▶ **WORK INSTRUCTIONS**: Once the images are set aside, write out the rest of the records exactly.

*** DATA TO USE ***

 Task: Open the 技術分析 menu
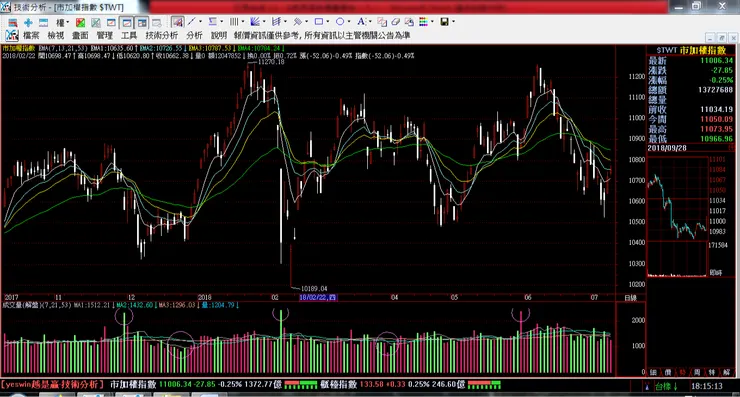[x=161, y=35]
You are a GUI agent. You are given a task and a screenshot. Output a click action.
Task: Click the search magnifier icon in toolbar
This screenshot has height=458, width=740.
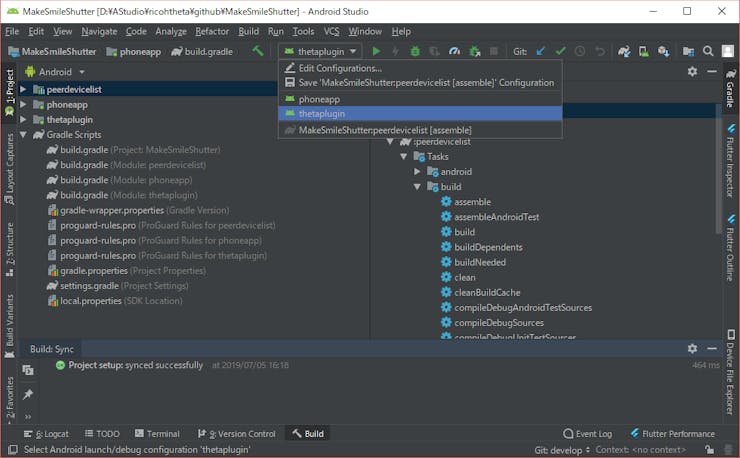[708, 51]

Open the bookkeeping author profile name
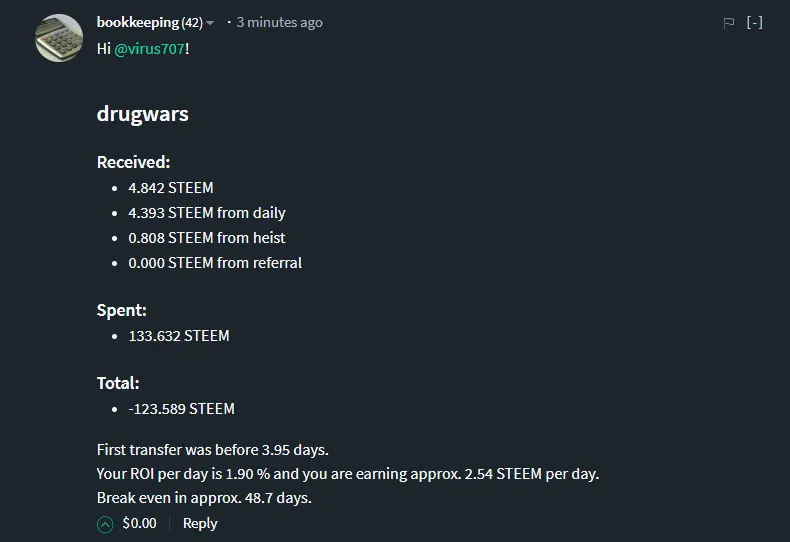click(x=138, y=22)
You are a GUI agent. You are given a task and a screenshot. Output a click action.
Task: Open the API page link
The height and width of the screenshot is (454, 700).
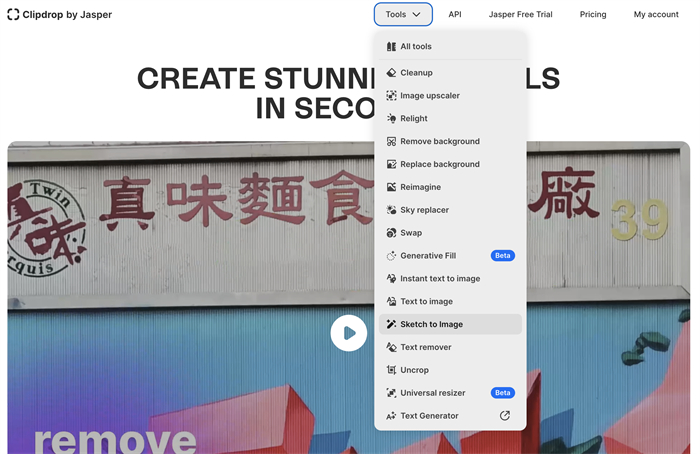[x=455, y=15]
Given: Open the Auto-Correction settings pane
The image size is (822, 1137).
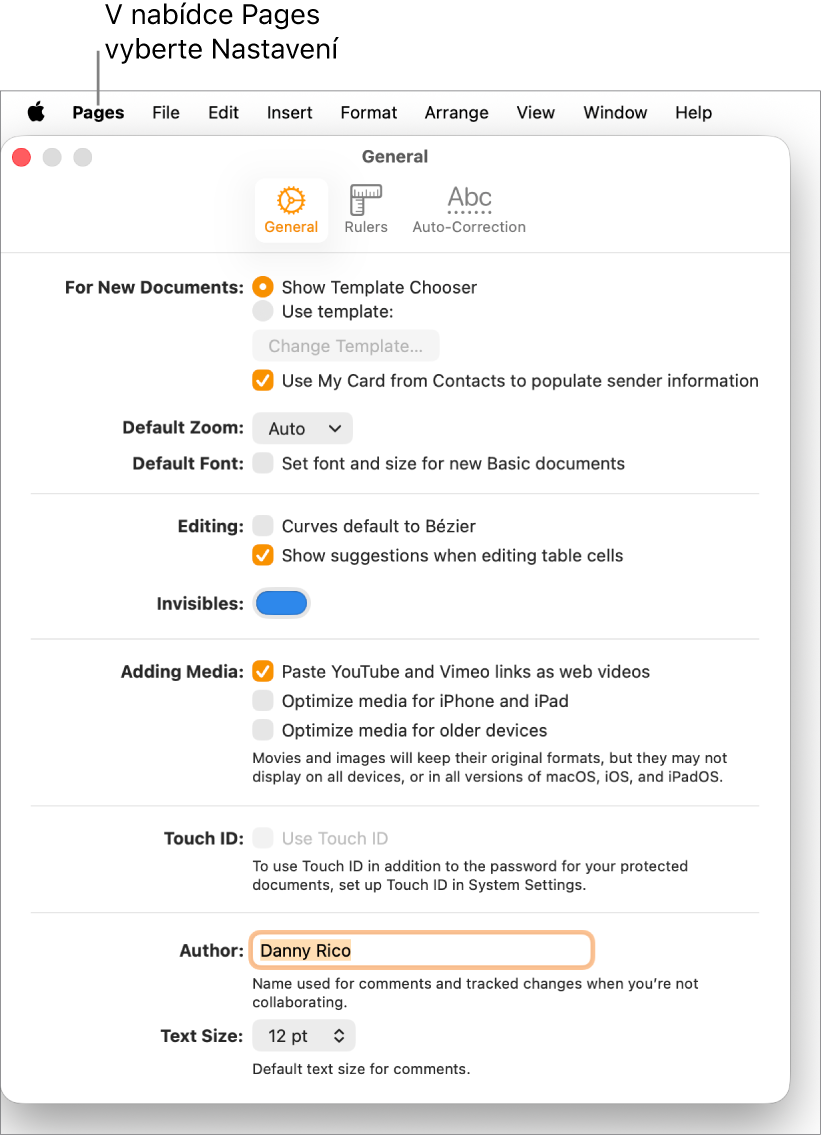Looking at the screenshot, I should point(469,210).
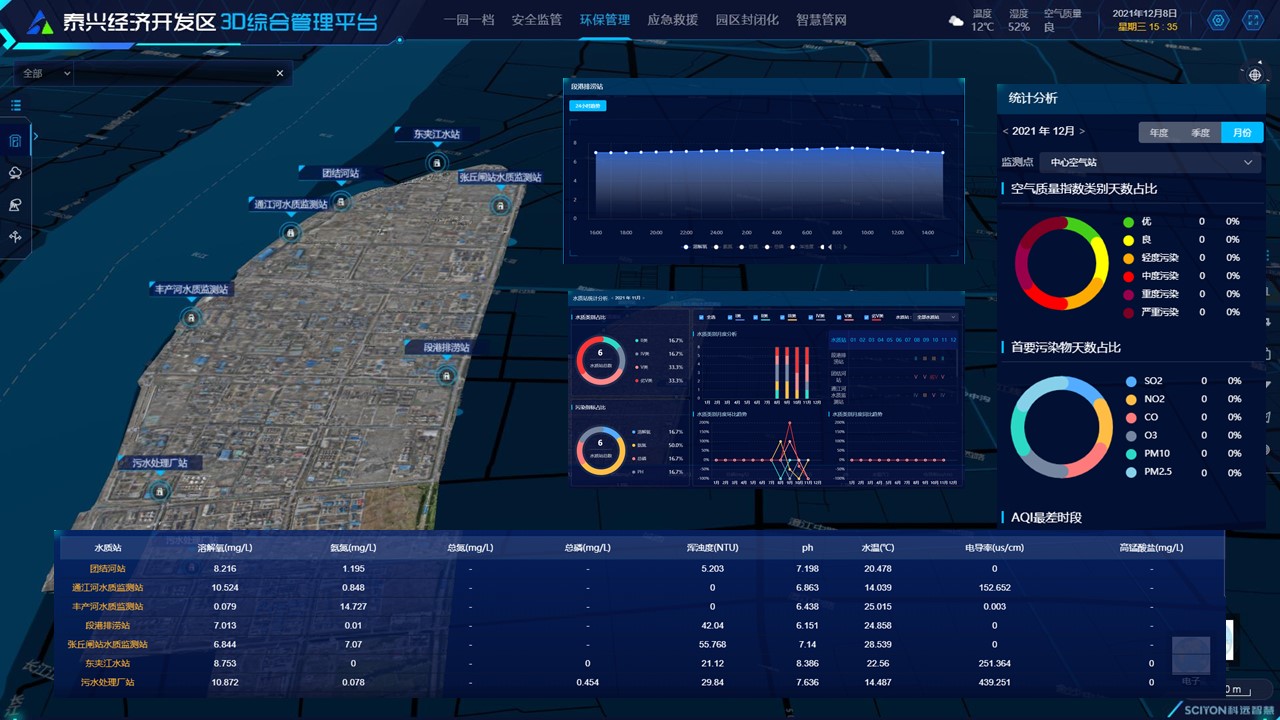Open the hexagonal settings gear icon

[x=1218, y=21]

*** End of DATA TO USE ***

▶ **WRITTEN SOLUTION**:
 Task: Open the 技術分析 menu
[x=161, y=35]
You are a GUI agent. You are given a task and a screenshot. Output a click action.
Task: Click the search magnifier icon in toolbar
This screenshot has height=458, width=740.
[708, 51]

Open the bookkeeping author profile name
click(x=138, y=22)
You are a GUI agent. You are given a task and a screenshot. Output a click action.
Task: Open the API page link
The height and width of the screenshot is (454, 700).
[x=455, y=15]
Given: Open the Auto-Correction settings pane
The image size is (822, 1137).
Looking at the screenshot, I should point(469,210).
Open the hexagonal settings gear icon

[x=1218, y=21]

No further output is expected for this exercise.